Problem statement:
Tally how many lines in the material below contain the string "what", and reply with the number alone.

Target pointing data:
§ §
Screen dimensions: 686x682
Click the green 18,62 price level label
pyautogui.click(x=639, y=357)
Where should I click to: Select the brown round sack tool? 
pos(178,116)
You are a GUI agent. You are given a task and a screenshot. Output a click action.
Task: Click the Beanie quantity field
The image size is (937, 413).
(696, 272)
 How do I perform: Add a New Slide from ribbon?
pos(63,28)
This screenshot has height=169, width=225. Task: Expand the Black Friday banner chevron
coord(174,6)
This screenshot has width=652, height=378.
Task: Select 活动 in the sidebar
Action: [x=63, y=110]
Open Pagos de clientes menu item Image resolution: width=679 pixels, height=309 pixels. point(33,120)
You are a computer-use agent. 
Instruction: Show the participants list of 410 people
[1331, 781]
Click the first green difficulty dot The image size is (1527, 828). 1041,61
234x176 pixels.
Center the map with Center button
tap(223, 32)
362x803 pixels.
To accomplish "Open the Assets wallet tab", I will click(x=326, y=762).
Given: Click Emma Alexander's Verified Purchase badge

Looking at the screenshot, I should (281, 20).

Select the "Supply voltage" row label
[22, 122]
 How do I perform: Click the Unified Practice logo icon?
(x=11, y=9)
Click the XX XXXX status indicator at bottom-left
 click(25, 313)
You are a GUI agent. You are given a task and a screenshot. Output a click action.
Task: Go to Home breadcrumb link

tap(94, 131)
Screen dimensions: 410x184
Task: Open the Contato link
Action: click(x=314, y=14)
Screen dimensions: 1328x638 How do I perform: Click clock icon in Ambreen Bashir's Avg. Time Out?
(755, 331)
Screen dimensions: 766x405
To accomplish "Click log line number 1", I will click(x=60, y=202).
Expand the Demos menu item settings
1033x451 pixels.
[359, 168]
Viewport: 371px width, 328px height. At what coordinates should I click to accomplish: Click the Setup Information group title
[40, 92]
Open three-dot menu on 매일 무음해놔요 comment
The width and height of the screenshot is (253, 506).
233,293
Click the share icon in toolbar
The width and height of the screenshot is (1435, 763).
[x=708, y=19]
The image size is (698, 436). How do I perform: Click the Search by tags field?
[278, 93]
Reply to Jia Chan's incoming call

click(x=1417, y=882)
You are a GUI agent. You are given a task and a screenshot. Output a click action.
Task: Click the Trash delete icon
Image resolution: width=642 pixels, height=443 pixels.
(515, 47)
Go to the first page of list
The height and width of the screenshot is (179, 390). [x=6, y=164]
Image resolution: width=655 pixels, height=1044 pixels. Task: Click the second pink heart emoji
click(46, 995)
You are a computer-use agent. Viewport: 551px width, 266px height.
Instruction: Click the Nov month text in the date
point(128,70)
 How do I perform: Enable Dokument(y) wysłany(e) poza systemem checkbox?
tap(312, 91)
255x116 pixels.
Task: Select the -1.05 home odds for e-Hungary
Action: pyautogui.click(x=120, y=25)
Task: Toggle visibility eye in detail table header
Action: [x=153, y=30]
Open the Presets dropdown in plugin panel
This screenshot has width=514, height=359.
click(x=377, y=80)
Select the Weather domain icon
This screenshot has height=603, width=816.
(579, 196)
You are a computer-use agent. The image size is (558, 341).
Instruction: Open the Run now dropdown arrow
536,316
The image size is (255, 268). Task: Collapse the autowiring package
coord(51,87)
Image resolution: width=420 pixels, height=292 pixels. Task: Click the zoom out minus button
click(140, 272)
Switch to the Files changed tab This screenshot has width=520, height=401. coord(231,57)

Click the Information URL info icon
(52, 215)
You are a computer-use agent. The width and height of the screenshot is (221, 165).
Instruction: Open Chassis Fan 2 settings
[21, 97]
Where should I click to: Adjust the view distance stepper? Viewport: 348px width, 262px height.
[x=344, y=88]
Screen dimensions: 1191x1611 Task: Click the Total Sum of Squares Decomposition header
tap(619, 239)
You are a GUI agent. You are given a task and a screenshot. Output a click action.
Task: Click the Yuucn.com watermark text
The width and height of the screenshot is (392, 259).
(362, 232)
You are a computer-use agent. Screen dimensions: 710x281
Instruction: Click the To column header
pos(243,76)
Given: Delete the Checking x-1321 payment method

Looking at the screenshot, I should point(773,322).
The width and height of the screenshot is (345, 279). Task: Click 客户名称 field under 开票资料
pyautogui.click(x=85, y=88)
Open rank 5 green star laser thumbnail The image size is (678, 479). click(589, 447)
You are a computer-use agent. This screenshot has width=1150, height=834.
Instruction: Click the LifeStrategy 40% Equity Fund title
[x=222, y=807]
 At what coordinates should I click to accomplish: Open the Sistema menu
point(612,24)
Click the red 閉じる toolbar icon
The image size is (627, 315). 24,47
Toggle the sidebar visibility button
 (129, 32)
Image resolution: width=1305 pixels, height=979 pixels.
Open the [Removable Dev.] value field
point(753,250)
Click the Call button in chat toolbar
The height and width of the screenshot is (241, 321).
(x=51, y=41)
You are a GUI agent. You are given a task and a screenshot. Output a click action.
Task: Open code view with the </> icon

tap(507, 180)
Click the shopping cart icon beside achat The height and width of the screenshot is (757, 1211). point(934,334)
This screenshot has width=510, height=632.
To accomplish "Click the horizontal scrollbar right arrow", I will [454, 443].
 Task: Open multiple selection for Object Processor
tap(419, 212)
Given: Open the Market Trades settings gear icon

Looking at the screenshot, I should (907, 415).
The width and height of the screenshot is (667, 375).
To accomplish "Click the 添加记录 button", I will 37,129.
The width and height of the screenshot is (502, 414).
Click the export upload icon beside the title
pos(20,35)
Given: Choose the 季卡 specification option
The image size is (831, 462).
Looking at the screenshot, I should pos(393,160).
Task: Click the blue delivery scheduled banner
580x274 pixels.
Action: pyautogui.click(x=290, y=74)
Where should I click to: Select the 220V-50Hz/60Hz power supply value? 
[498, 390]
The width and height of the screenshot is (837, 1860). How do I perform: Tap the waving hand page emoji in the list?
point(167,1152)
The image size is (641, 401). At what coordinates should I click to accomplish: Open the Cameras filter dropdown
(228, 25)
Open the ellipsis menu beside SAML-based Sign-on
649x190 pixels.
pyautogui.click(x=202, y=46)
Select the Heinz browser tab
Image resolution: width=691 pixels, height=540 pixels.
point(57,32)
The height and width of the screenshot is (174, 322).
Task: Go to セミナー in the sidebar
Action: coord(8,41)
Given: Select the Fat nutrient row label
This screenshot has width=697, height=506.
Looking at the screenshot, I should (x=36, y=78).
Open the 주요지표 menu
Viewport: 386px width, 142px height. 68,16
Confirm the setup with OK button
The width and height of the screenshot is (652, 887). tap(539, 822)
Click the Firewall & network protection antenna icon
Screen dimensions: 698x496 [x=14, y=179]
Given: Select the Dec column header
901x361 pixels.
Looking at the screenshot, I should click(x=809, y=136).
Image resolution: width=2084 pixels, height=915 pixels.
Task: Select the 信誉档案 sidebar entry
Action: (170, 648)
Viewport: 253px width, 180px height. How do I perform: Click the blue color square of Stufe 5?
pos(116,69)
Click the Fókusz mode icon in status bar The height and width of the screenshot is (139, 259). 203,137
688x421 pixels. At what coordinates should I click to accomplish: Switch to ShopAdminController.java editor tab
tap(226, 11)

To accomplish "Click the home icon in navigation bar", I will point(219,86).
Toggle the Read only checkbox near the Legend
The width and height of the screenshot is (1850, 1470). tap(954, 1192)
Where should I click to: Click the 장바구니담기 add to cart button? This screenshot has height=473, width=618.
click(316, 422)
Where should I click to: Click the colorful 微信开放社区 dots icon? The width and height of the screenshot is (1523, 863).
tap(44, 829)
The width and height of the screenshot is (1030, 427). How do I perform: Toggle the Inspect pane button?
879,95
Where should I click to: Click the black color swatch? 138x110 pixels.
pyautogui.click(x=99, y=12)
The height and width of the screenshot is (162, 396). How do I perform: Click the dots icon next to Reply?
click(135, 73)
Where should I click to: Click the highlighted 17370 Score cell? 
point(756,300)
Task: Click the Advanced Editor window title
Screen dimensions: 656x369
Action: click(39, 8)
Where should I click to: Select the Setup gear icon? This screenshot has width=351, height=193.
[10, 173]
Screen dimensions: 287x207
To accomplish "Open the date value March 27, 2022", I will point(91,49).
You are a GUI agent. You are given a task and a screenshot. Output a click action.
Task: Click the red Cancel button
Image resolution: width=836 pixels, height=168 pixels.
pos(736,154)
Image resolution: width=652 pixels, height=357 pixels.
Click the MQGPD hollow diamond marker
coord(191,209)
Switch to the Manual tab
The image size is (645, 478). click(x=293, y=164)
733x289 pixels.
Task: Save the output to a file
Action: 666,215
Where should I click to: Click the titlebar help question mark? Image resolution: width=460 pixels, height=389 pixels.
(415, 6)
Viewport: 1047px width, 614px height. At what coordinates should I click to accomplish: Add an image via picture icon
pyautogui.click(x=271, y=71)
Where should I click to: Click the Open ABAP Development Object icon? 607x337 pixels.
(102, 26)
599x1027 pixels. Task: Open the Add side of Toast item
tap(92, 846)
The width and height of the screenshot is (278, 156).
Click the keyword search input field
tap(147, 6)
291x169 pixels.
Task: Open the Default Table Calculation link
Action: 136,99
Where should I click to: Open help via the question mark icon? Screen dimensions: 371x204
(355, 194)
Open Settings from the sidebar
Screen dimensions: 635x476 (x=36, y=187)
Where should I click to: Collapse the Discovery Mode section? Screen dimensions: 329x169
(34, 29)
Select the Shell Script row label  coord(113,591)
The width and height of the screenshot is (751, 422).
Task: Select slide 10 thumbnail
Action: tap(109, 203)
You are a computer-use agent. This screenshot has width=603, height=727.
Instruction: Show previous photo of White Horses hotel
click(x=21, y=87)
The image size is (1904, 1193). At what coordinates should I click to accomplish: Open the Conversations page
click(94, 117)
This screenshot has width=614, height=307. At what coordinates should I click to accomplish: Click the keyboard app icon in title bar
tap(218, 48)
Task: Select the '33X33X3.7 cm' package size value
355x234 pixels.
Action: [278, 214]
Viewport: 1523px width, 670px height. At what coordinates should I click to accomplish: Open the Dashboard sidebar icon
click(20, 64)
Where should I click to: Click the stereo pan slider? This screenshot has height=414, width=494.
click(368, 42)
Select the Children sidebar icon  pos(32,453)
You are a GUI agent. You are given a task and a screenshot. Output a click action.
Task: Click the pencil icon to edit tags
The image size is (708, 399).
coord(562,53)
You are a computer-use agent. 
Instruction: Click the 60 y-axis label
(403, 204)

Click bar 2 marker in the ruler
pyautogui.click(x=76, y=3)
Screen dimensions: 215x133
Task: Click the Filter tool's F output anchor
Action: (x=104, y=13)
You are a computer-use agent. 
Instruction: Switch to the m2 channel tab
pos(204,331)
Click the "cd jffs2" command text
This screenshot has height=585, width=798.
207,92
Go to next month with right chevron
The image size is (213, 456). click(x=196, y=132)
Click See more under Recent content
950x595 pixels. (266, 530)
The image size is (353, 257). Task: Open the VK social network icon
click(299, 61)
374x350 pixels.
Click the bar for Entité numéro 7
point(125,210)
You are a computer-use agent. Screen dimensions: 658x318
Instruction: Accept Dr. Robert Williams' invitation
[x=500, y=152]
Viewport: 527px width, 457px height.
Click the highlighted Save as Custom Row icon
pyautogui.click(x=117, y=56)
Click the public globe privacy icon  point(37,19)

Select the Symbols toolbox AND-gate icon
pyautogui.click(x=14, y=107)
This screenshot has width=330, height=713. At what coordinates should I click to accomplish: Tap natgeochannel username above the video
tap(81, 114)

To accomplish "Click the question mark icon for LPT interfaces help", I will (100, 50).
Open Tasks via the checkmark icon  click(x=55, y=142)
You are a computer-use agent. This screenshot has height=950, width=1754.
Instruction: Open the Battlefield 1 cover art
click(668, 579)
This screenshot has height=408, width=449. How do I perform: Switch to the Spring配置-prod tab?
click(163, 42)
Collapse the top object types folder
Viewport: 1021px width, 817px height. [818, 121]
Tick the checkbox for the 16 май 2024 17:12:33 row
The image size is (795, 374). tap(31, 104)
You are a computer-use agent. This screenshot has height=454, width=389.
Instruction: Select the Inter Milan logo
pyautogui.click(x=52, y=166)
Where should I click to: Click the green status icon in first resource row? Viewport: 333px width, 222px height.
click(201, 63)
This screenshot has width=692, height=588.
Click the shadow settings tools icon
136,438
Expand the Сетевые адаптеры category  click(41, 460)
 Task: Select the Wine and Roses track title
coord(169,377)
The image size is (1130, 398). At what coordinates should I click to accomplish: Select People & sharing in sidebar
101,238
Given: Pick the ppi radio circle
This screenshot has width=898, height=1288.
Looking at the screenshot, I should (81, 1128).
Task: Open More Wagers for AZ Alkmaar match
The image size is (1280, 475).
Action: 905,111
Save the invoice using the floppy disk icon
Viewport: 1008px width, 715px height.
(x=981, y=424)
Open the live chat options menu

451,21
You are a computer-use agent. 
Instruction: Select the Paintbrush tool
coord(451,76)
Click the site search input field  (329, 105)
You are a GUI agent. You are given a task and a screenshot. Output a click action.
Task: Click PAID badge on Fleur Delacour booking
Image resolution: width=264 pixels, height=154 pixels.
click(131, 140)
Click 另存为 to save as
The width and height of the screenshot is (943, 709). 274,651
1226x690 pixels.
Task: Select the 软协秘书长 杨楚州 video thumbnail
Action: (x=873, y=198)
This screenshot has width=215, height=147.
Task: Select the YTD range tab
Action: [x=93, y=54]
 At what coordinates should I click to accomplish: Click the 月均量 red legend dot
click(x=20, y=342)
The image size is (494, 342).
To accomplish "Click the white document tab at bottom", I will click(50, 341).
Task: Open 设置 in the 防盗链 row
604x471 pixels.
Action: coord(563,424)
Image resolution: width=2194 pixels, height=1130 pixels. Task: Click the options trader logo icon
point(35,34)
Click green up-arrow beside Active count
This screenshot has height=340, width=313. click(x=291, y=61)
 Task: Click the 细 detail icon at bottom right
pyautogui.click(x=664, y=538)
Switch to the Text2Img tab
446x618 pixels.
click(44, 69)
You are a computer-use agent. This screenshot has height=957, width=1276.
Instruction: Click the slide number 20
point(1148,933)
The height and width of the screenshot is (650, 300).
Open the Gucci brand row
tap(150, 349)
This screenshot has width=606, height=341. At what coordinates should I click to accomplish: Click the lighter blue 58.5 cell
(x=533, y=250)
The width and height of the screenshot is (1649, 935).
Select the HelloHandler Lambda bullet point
§ §
Answer for this exercise:
12